Your instructions
Rewrite the listing below as a numbered list, starting at the line that contains "Where should I" and running through the end of the listing. Omit blank lines and the pictures.

Records provided
>> start
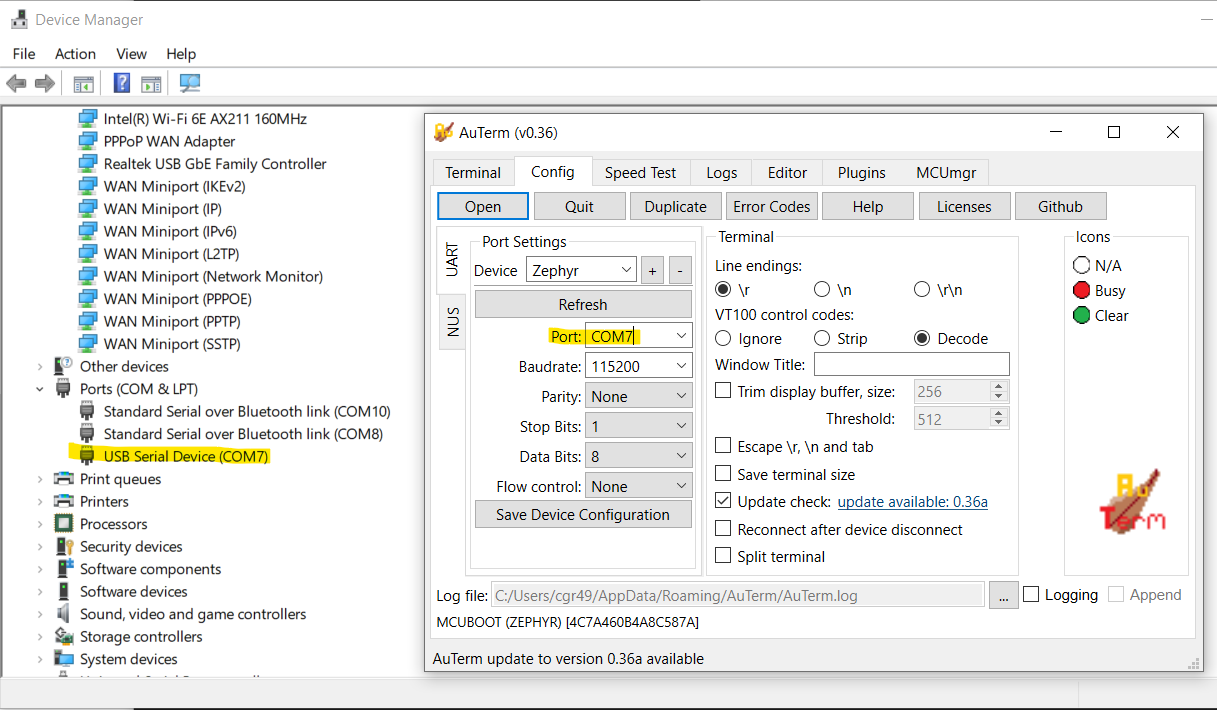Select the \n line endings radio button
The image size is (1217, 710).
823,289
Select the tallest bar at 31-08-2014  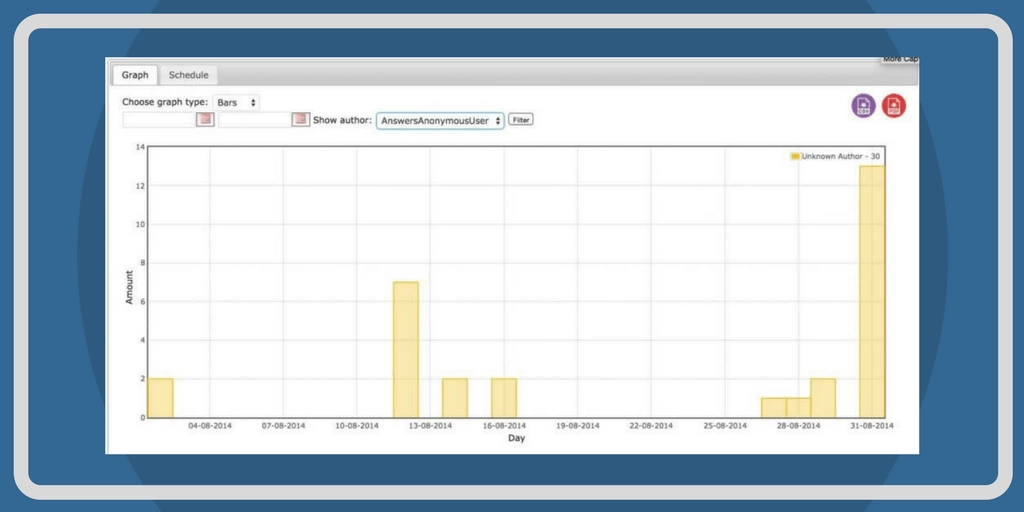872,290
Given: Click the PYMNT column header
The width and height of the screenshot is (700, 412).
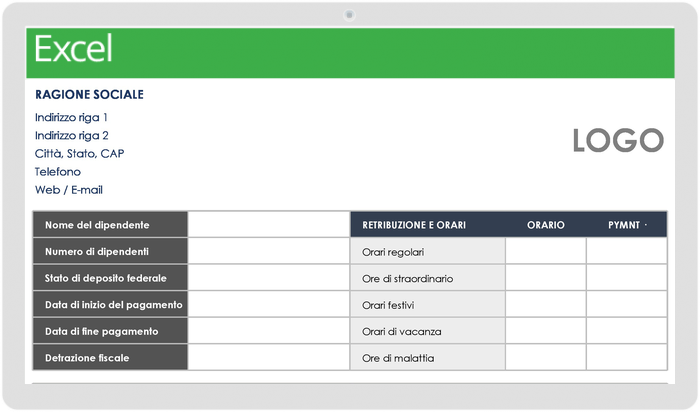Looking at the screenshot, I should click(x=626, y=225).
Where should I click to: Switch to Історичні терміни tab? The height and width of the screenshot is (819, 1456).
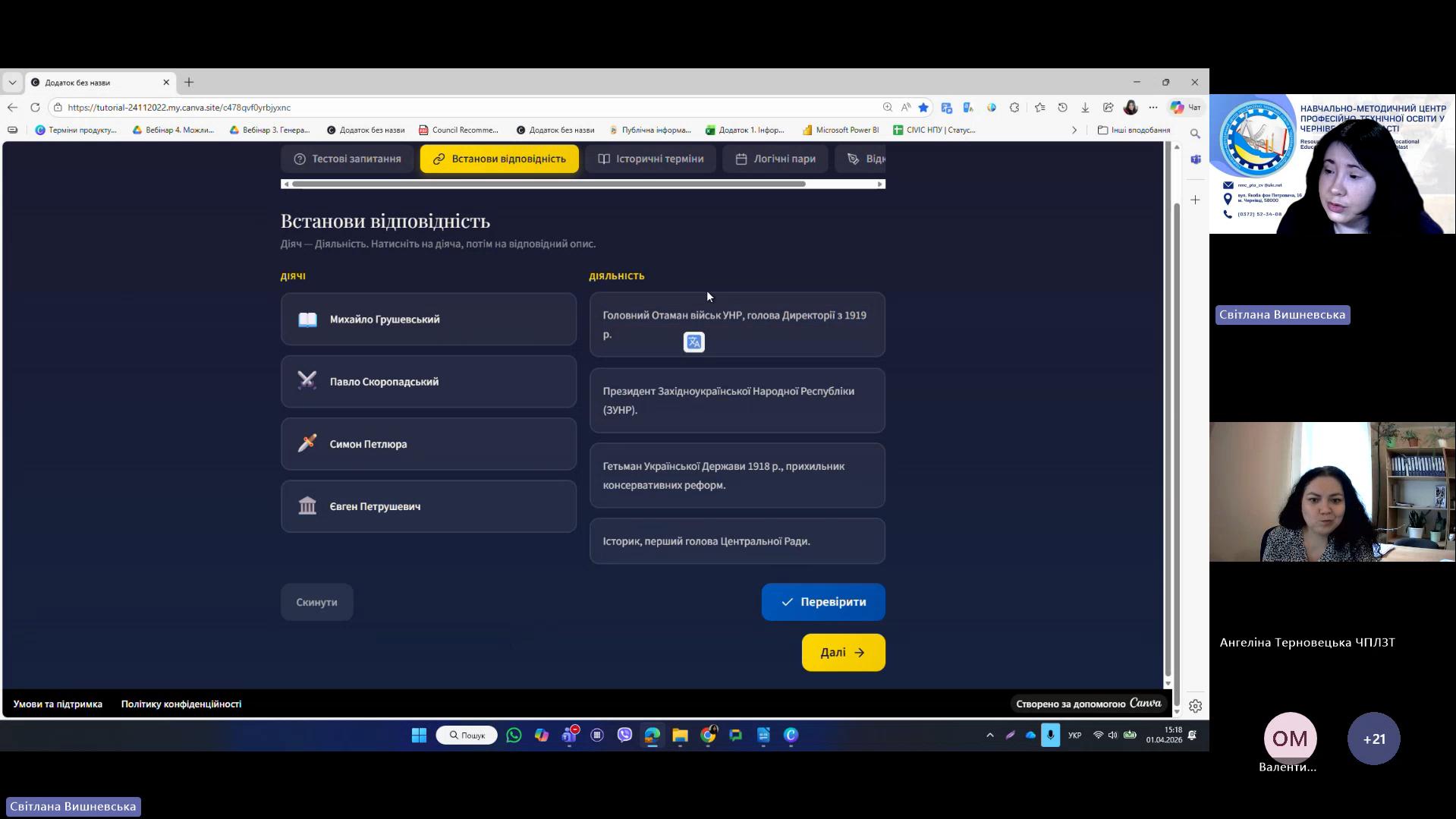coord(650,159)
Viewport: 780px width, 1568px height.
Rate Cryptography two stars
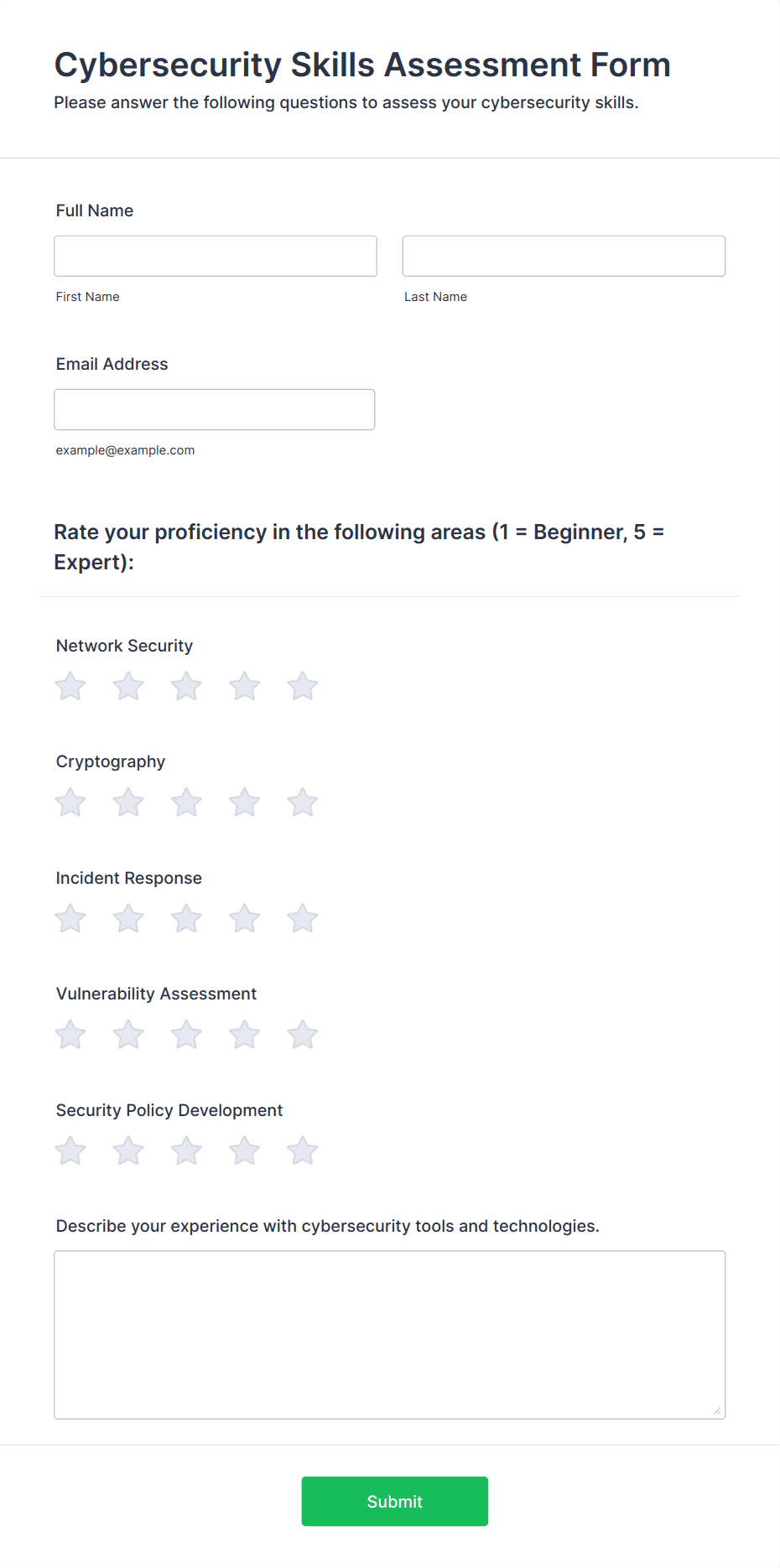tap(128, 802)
>> end
Complete response
1. Where should I click to: Switch to Історичні терміни tab? The height and width of the screenshot is (819, 1456).
2. coord(650,159)
3. Viewport: 780px width, 1568px height.
4. Rate Cryptography two stars
5. tap(128, 802)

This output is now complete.